Of his rapidity and capacity Norman Hapgood furnishes an interesting illustration. One day the 17-story Ireland building collapsed:

It fell down just about three-quarters of an hour before we went to press. There was nobody in the office except me. Mr. Wright was in despair. This was before I had developed, rather suddenly, into a reporter. As far as a story of this kind went, I was in the sub-cub stage. Nevertheless, Mr. Wright had to send me. When I reached the scene of the disaster, I saw Steffens talking to somebody concerned—I think two or three policemen. I went up to him and in quite a leisurely way asked him what information he had. He had come to know me, and be rather amused by my detached ways, so he smiled slightly, never thought of answering me, and went on with his work. I got a few points, went back to the office, and turned in about one stick of inconsequential detail. About five or ten minutes before press time, Steffens called up on the telephone. When he heard of the disaster he had not taken the trouble to phone Mr. Wright, but went direct to the spot. The paper was held fifteen or twenty minutes, and in less than half an hour’s dictation by phone Steffens had covered the catastrophe, given all its drama, told everything in an orderly, expert manner, and not missed a detail. There was not a morning paper that had an account as good.

Hapgood began on space, making about $12 a week at first; but he soon developed into the best general reporter Mr. Wright ever knew. He could write shorthand, and was particularly effective in taking interviews, addresses, and trial reports in the English style. He, and every other reporter, found that the absolute trustworthiness of the paper made men of affairs willing to give it news they denied to other dailies. The treatment of one “beat” which he procured is a happy illustration of the Post’s studious avoidance of anything that would seem noisy. He was well acquainted with some of the leaders of the Salvation Army, and at the time when the public was most interested in the question whether Ballington Booth was going to break with his father, Hapgood received absolute knowledge that he was. Turning in a story on the general situation, he inserted a short paragraph in the middle giving this statement. Mr. Wright was tempted to pick it out and put it at the head of the column. Then he laughed, said he would leave it where it was, and called attention to it only by a minor headline.

During the Spanish War the Post had a creditable quota of correspondents with the Cuban forces. A. G. Robinson sent accounts of camp life at Jacksonville and Key West; Franklin Clarkin was with Sampson’s fleet and later in the Santiago trenches; and John Bass was also at Santiago. The most remarkable of the lot, however, was E. G. Bellairs, as he called himself, who got into Cuba at Nuevitas aboard a blockade-runner from the Bahamas, and was soon sending up remarkable accounts of his adventures among the insurgents.
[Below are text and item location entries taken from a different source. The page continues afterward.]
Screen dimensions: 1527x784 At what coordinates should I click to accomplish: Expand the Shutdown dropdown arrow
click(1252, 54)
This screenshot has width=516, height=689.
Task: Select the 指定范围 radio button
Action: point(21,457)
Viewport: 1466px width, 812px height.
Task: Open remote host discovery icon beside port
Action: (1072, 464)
He fell sick, his servant dug a grave for him and departed, and he was rescued by an old woman who fed him miraculous steaks and meat jellies—miraculous, that is, until he observed that his mule had disappeared. Bellairs was dismissed for cause, and it later turned out that his name was an alias, covering a criminal record; but he had high merits as a correspondent. The Associated Press promptly employed him. The Post showed its customary quietness when Sampson destroyed Cervera’s fleet. That event occurred Sunday, July 3, and the morning papers on the Fourth had very meager news; but the day being a legal holiday, the Post refused to issue any edition. Later it had full and prompt correspondence from the Philippines, a spot in which its editors were keenly interested.